Concerning the effectiveness of the U.S. assistance, there is good news 
and bad news to report. First, the good news. We found that U.S. 
assistance is generally helping countries combat the smuggling of 
nuclear and other radioactive materials. 

Representatives from 17 recipient countries told us that U.S. 
assistance had provided needed equipment and training. Without U.S. 
assistance, some countries would have neither radiation detection 
equipment at their borders nor training. The bad news, however, is that 
serious problems exist with the installation, use, and maintenance of
equipment which has undermined U.S. efforts. For example, about one-
half of the stationary radiation detection monitors provided to one 
country in the former Soviet Union were never installed, and radiation 
detection equipment provided by the State Department to Lithuania was 
stored in the basement of the U.S. embassy for about 2 years because 
the department and Lithuanian officials disagreed about whether an 
existing power line was sufficient to operate the equipment or whether 
a new one costing $12,600 was needed. These and other problems are 
largely a result of the lack of oversight and follow-up by the agencies 
providing the assistance. We can report, however, that U.S. officials 
are trying to correct some of these problems by, among other things, 
stationing full-time advisers in countries receiving U.S. assistance. 

Concerning efforts to combat nuclear smuggling at U.S. borders, Customs 
Service officials told us that since September 11, 2001, antiterrorism 
efforts, including detecting nuclear smuggling, have become a top U.S. 
Customs Service priority. Customs relies on a three-part strategy to 
combat nuclear smuggling: training, targeting, and technology. Customs 
officials told us that they rely on radiation pagers—personal radiation 
detectors designed to be worn on a belt—as the primary equipment to 
detect nuclear material. Since fiscal year 1998, Customs has deployed 
about 4,200 pagers among its approximately 7,500 inspectors and plans 
to make the pagers standard equipment for every inspector. Most experts 
we talked to agree that radiation detection pagers are a useful tool in 
a layered system that includes various kinds of radiation detection 
equipment. However, DOE officials told us that they view the pagers as 
personal safety devices, not search instruments, and that the pagers 
are not designed to detect weapons-usable nuclear material. In addition 
to the pagers, Customs plans to purchase about 400 portal monitors over 
the next couple of years. 

Background: 

Over the past decade, the United States has paid increased attention to 
the threat that unsecured weapons-usable nuclear material in the 
countries of the former Soviet Union, particularly Russia, could be 
stolen and fall into the hands of terrorists or countries seeking 
weapons of mass destruction. Several cases of illicit trafficking in 
nuclear material in Germany and the Czech Republic in the early to mid-
1990s underscored the proliferation threat. The United States responded 
to the threat by providing assistance to increase security at numerous 
nuclear facilities in the former Soviet Union, particularly in Russia, 
to prevent weapons-usable material from being stolen.
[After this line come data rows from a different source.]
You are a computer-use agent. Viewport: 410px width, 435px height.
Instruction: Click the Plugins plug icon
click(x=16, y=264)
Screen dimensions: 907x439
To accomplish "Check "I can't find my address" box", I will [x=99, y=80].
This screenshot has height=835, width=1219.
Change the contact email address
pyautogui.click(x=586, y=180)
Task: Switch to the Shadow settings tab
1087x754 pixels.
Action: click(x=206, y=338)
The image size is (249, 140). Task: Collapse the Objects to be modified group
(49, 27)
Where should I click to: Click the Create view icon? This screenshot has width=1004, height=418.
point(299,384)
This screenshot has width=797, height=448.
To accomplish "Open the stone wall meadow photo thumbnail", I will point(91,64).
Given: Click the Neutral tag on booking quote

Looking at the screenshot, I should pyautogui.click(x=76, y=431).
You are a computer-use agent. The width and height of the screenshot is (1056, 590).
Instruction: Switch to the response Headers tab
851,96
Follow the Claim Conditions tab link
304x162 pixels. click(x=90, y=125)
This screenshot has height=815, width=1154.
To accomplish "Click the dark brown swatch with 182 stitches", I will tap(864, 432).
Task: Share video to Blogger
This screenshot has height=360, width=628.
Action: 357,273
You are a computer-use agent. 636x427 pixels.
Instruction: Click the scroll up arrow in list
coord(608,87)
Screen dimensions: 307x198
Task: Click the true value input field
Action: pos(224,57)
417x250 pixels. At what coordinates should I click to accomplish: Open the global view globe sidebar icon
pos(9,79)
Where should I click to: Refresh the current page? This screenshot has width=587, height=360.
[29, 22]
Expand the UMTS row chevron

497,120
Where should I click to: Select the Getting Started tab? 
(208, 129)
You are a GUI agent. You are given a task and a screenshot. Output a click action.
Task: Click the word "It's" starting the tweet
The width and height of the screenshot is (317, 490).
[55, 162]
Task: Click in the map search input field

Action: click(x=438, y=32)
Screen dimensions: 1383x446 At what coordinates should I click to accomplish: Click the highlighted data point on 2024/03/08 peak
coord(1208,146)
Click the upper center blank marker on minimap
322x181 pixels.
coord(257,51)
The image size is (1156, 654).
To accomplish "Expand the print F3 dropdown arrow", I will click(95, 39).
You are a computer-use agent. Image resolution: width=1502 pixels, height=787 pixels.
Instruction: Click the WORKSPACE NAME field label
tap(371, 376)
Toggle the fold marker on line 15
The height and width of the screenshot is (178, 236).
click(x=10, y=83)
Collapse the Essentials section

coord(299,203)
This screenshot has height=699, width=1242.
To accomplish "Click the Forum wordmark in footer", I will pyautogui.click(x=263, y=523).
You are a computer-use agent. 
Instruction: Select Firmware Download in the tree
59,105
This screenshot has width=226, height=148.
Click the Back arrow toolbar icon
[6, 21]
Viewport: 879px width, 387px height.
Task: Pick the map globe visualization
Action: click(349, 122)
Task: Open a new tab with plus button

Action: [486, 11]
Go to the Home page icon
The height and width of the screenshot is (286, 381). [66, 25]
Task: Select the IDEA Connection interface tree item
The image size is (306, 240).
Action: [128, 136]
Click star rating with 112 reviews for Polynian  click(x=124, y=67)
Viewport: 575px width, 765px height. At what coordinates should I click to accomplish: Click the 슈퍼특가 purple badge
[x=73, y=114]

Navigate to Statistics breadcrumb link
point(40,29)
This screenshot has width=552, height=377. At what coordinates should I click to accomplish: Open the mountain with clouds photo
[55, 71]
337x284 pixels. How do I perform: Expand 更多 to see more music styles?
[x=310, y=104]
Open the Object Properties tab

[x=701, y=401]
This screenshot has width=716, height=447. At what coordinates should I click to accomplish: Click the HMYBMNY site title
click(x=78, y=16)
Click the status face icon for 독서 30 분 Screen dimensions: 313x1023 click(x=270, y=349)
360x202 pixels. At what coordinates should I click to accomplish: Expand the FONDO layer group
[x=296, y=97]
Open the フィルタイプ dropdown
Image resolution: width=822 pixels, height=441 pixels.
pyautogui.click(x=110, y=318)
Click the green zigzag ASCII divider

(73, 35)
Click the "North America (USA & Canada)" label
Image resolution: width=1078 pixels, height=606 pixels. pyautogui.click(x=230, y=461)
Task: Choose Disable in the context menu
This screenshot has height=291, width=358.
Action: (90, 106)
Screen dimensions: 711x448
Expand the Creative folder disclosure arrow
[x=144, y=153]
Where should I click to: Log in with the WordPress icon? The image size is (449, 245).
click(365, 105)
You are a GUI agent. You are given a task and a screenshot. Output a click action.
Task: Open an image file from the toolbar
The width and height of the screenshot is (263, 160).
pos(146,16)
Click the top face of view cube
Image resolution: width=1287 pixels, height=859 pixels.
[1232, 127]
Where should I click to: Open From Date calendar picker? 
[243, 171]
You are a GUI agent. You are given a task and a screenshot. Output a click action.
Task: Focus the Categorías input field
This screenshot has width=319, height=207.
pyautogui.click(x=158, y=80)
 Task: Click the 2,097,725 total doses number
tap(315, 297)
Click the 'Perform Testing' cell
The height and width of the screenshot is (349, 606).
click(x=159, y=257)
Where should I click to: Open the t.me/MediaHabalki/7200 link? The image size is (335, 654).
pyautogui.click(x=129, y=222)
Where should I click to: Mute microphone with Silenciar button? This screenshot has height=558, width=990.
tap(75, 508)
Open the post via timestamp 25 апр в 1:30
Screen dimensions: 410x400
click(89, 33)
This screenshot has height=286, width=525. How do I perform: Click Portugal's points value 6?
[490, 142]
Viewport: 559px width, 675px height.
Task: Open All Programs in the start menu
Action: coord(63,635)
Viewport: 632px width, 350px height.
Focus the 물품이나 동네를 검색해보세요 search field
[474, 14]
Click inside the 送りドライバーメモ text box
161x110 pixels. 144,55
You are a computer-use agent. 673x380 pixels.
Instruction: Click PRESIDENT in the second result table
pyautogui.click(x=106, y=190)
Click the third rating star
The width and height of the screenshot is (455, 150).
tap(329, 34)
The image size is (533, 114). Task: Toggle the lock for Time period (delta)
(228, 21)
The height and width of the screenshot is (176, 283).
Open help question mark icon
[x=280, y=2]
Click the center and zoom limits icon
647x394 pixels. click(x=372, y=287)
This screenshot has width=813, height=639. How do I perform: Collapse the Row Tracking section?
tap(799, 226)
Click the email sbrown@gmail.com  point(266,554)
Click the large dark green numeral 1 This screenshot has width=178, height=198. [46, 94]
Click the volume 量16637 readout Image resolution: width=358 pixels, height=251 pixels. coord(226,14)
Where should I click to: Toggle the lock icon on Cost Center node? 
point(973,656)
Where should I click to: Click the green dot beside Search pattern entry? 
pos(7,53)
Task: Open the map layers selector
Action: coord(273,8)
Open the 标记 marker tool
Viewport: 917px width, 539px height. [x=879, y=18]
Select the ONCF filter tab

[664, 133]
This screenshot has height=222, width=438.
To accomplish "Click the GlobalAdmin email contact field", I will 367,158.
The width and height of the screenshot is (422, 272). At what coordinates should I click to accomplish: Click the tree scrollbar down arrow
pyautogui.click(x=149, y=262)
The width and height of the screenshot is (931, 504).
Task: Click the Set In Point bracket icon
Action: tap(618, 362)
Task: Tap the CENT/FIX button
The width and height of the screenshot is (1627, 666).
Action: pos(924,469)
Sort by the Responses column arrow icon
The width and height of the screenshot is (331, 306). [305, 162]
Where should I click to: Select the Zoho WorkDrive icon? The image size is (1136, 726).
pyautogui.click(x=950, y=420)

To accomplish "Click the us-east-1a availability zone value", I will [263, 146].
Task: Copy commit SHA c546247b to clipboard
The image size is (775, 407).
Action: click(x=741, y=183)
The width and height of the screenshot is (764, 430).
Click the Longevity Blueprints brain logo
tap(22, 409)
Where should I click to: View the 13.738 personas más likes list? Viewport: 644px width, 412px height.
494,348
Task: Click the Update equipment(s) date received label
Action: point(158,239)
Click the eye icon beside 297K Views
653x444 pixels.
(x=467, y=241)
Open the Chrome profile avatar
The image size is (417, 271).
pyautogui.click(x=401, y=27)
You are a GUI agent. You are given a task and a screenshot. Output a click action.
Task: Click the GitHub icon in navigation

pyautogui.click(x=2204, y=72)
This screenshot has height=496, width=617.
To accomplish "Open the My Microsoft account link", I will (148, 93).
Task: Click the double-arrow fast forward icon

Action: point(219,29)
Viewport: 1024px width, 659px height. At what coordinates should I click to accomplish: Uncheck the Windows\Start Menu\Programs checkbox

This effort
is considered the first line of defense against potential theft or 
diversion of nuclear materials. [Footnote 2] 

Radiation detection equipment can detect radioactive materials in 
medicine and industry; in commodities that are sources of naturally 
occurring radiation, such as fertilizer; and in nuclear materials that 
could be used in a nuclear weapon. The capability of the equipment to 
detect nuclear material depends on many factors, including the amount of
material, the size and capacity of the detection device, and whether 
the material is shielded from detection. Detecting actual cases of 
illicit trafficking in weapons-usable nuclear material is complicated 
because one of the materials that is of greatest concern—highly 
enriched uranium—is among the most difficult materials to detect 
because of its relatively low level of radioactivity. In contrast, 
medical and industrial radioactive sources, which could be used in a 
radiological dispersion device, are highly radioactive and easier to 
detect. Because of the complexities of detecting and identifying 
nuclear material, customs officers and border guards who are 
responsible for operating detection equipment must also be trained in 
using handheld radiation detectors to pinpoint the source of an alarm, 
identify false alarms, and respond to cases of nuclear smuggling. 

Six Federal Agencies Spent About $86 Million to Help Countries Combat
Nuclear Smuggling: 

U.S. assistance efforts, which consist primarily of providing equipment 
and training to combat nuclear smuggling and other materials that could 
be used in weapons of mass destruction, are divided among six federal 
agencies: DOE, DOD, State, the Customs Service, the FBI, and the Coast 
Guard. From fiscal year 1992 through fiscal year 2001, the agencies 
spent about $86 million in about 30 countries, including all of the 
countries of the former Soviet Union and numerous countries of Central 
and Eastern Europe. Providing radiation detection equipment is one of 
the many types of U.S. assistance. The United States has provided 
portal monitors (stationary equipment designed to detect radioactive 
materials carried by pedestrians or vehicles) and smaller, portable 
radiation detectors at border crossings in many countries of the former 
Soviet Union and Central and Eastern Europe. This equipment, which is 
installed at car and truck crossings, railroad crossings, seaports, and 
airports, serves two purposes: deterring smugglers from trafficking in 
nuclear materials and detecting cases of actual smuggling. Other 
equipment ranges from hand tools for taking apart and searching 
different compartments of a vehicle for hidden contraband to boats and 
vehicles for conducting patrols. Similarly, training provided ranges 
from hands-on instruction on using the equipment and conducting 
searches to high-level technical exchanges on establishing the legal 
and regulatory basis for preventing illicit trafficking and trade in 
sensitive goods that could be used in a nuclear weapon. 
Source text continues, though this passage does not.